Siempre en los aeropuertos hay una cinta que divide a los que se van de los que se quedan. Suele estar unos veinte metros antes del control de seguridad, y justo en medio una puerta de cristal corrediza.

Debo abordar en unos minutos y junto con mamá y mi hermana, me despide de la ciudad en la que disfruté vivir los últimos 31 años. A voz quebrada me sonríe y sube sus dos dedos pulgares hacia arriba. Yo lo miro y lo guardo en mi memoria. Estira sus brazos, encoge los codos y con fuerza los empuja hacia adelante, con los dedos aún más erguidos. Caen varias lágrimas que rompen en la sonrisa que desde que recuerdo me ha regalado. Pareciera que el movimiento de sus brazos le dan la fuerza para exclamar: “¡Ve a ser feliz!”.
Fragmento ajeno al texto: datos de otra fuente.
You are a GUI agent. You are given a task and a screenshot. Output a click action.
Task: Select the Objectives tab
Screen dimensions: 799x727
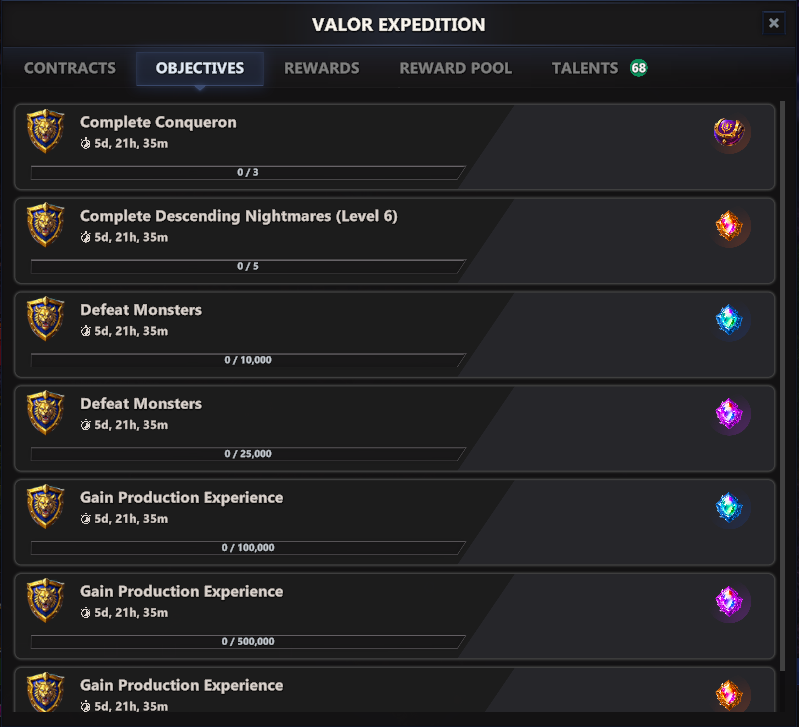coord(200,69)
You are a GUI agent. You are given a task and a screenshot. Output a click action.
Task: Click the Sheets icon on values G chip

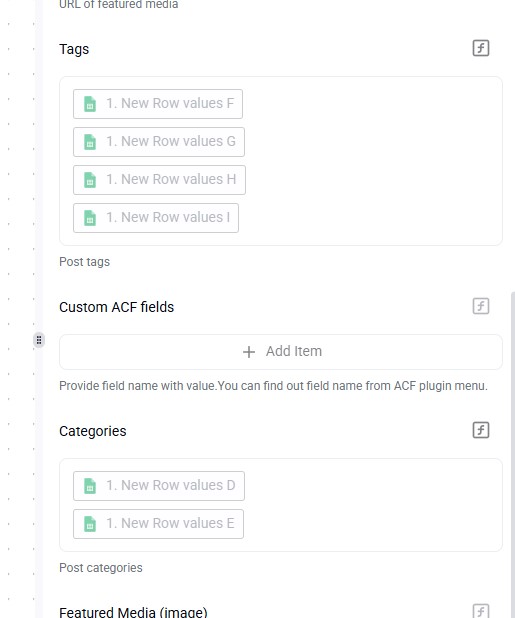[x=90, y=142]
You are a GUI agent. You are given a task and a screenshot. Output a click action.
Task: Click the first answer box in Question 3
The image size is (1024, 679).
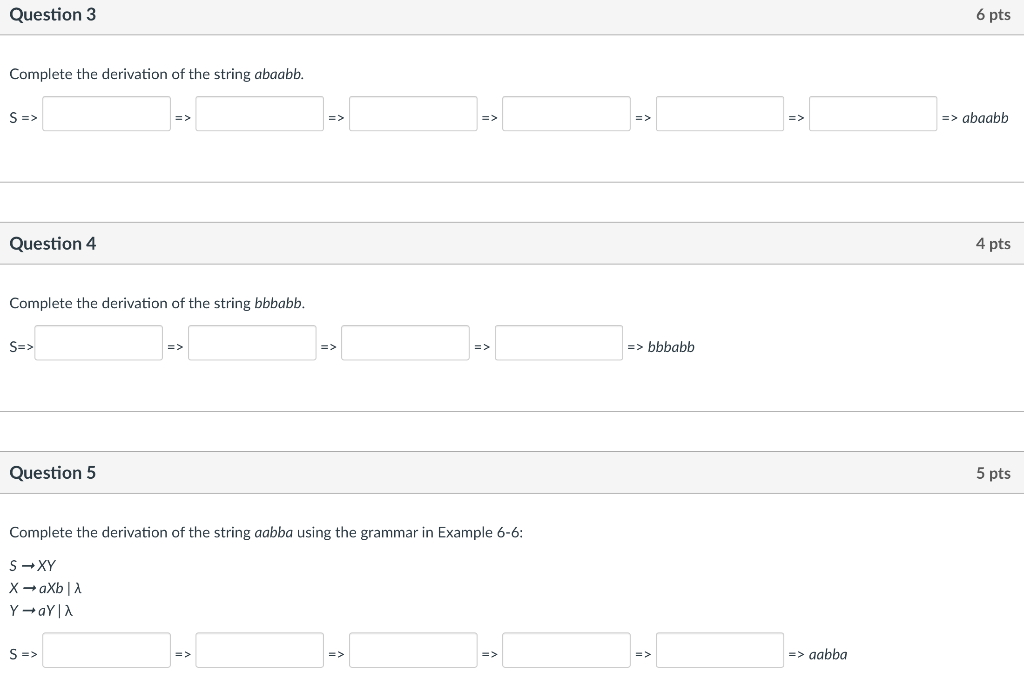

Papá lo entiende. Sabe que él y mamá me han dado lo necesario. Sabe, como ella, que me toca seguir sin su cercanía física, y sabe, lo que será tener que esperar en invierno a que llegue el verano.

V: Vuelo 2525 (50º Norte, 40º Oeste).


Lates a prisa corazón, el tic tac del reloj acelera el ritmo. Corazón valiente, ¿a qué le temes? Las pulsaciones se aceleran como los kilómetros se recorren. No puedes detener lo que está destinado a ser.

Una grieta se abre corazón, pero no te quiebras, corazón de hierro, ¡te desbordas de amor! ¿Cuántas pequeñas venas se abrirán en tu latir? Fisuras que cuelan el aire, aire que respira nostalgia. ¿De dónde eres corazón?


Lates con cada paso, con cada persona. Un poquito muere para dar vida otra vez. Incansable, decidido, alegre corazón. Cada latitud que has recorrido te ha ensanchado, cada emoción ha marcado un ciclo. ¡Crece corazón! ¡Sigue latiendo!

Corazón viajero, sigue el camino, lo deseaste desde hace tiempo.

Mira optimista la nueva experiencia y lleva latiendo en ti el corazón de los tuyos, los que te hicieron latir primero y los que como hoy te impulsan a seguir lejos.

Lates, corazón, en paz y sin prisas. Sabes que no estás solo, sabes que aunque el ritmo cambie, no habrá arritmia. Certeros latidos, corazón, el viento está a tu favor.


(*) Julia Mortera · juliamortera74@gmail.com
Nació en un lugar de mar, en un día de tormenta, el 1 de marzo de 1974. Ama la música y la libertad. Aprecia el valor de las palabras y el ruido del silencio. Su nombre significa "fuerte de raíz". Viaja. A distancias cortas y distancias largas. Disfruta del olor a libro recién impreso y café recién hecho. Le gustan las flores, la espontaneidad de los niños pequeños, los muelles, el violín (aunque no lo práctica), las sonrisas sinceras y los pajaritos. Defiende la vida y la comparte en lo que escribe. Cree en la posibilidad de cambio y la voluntad de las personas.